One of the strangest manifestations of Western culture’s fascination with Ancient Egypt is Philip Glass’s 1984 opera Akhnaten. Its subject – sort of – is the pharaoh who, in the 14th century BCE, forced his subjects to abandon their multiple gods in favour of one, Aten, of which, surprise, surprise, he was the earthly representative.
The opera doesn’t exactly invite the audience in, as it’s sung in a variety of mostly biblical and pre-biblical languages, with no translations provided, but with a cumbersome English narration that offers little enlightenment. Yet in Phelim McDermott’s English National Opera production, first seen in 2016, Akhnaten becomes an eccentric kind of performance art, an ever-changing sequence of stage pictures, simultaneously gaudy and glamorous, mysterious and nonsensical.
They have a hallucinatory quality that matches the giddying undulations and shifting pulses of Glass’s music, expertly shaped by conductor Karen Kamensek. The designs (sets by Tom Pye, costumes by Kevin Pollard, lighting by Bruno Poet) create their own world, less Ancient Egypt, perhaps, more Planet Zog: this is not a documentary opera, although there are visual references to Akhnaten’s supposed hermaphroditism.
It opens with the death of Akhnaten’s father, followed by Akhnaten’s coronation (he’s carried in naked: I hope we’ll see no such scene in our own imminent coronation). We meet the new pharaoh’s mother, Queen Tye, and his wife, Nefertiti; then things fall apart, gradually. Akhnaten’s son – none other than Tutankhamun – takes on his father’s role and then, in a somewhat superfluous coda, we find ourselves in the modern world. Plot details matter less, though, than the combination of music and stage spectacle, including jugglers, whose activities help the action through the more sedate passages: repeated use of slo-mo movement creates a sense of arcane ritual that is somewhat overdone.

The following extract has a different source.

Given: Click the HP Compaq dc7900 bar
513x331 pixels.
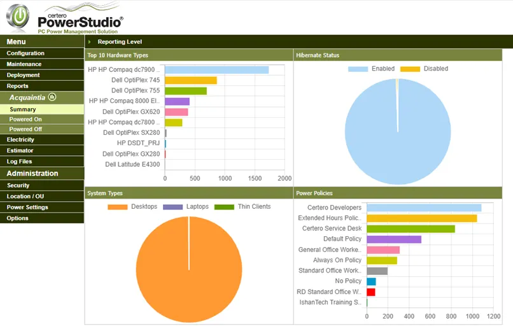Looking at the screenshot, I should click(x=216, y=70).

Counter-tenor Anthony Roth Costanza has the slightly disdainful charisma to carry the title role even if his falsetto has a tough edge to it. Vocally he’s well-matched, sometimes outshone by the lustrous tones of Chrystal E Williams’ as Nefertiti and the brighter timbre of Haegee Lee’s Queen Tye. The imposing figure of Zachary James clearly enjoys wrapping his sonorous voice around the “May the force be with you” narration:is it meant to be helpful, or is it simply another enigma? The ENO chorus, meanwhile, is on blistering form.
The whole show is a reminder of the kind of bold production that ENO at its best is capable of delivering. If the company has a future at the Coliseum, it would be wonderful to see what it could do with the first and most enigmatic of Glass’s early, “portrait” operas, Einstein on the Beach. Just a dream? Let’s hope not.